##### EXCERPT TO READ #####

Member of the Utah House of Representatives from the 8th district
- In office January 1, 2019 – December 31, 2022
- Preceded by: Gage Froerer
- Succeeded by: Jason Kyle

Personal details
- Born: Orange County, California, U.S.
- Party: Republican
- Education: Brigham Young University (BA) University of Utah (JD) University of Washington (LLM)

= Steve Waldrip =

American attorney, businessman, and politician

Steve Waldrip is an American attorney, businessman, and politician who served as a member of the Utah House of Representatives from the 8th district. Elected in 2018, he assumed office in 2019.

== Early life and education ==
Waldrip was born and raised in Orange County, California. His father was an attorney and judge and his mother was a homemaker. Waldrip earned a Bachelor of Arts degree in English from Brigham Young University, a Juris Doctor from the S.J. Quinney College of Law at the University of Utah, and a Master of Laws in taxation law from the University of Washington School of Law.

##### DATA EXCERPT #####

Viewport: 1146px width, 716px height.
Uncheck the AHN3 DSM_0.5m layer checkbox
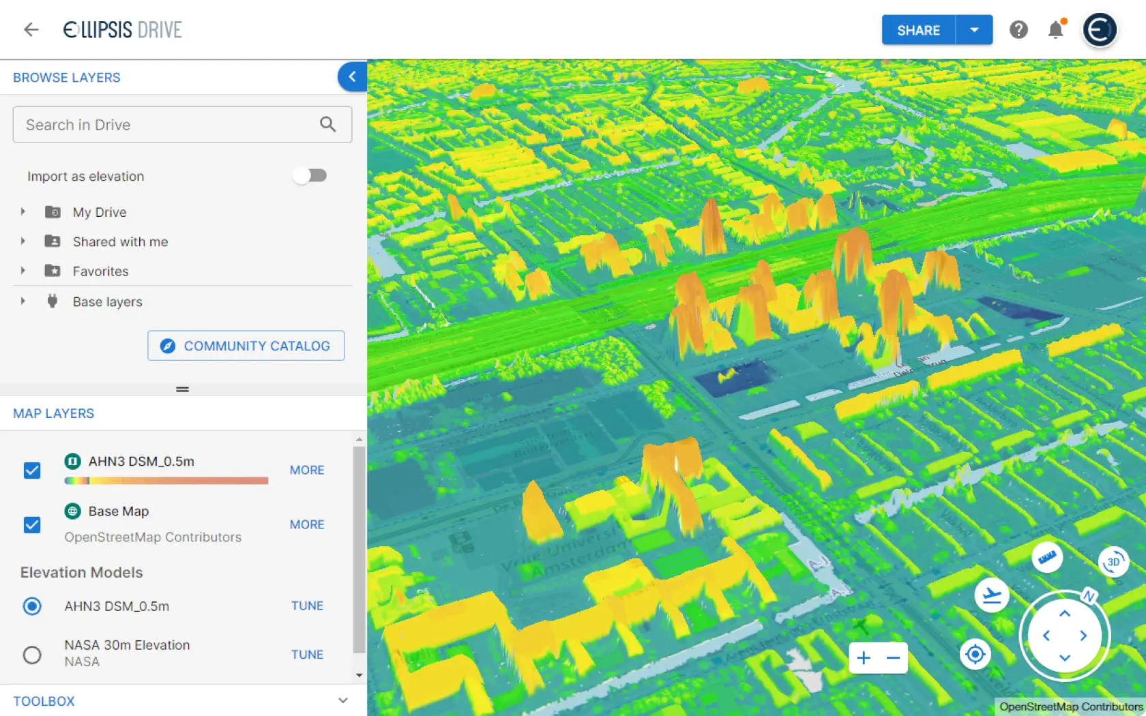32,471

#####

**EXERCISE DIRECTIONS**
Resume the article on Steve Waldrip, picking up after its last sentence.

**RESPONSE TO THE EXERCISE**
== Career ==
Since graduating from law school, Waldrip has worked as an attorney and real estate consultant and developer. In addition to operating a private real estate firm, Waldrip is a partner of the Rocky Mountain Homes Fund. Waldrip was elected to the Utah House of Representatives in 2018, defeating Jason Kyle in the Republican primary and Deana Froerer in the November general election.

In December 2023, Utah Governor Spencer J. Cox named Waldrip as Senior Advisor for Housing Strategy and Innovation. In 2026, the state of Utah created a new housing division and Waldrip's role expanded, gaining him the additional title of State Housing Coordinator. As of mid-2026, Waldrip leads the Division of House and Community Development, created by HB68 and passed by the Utah Legislature.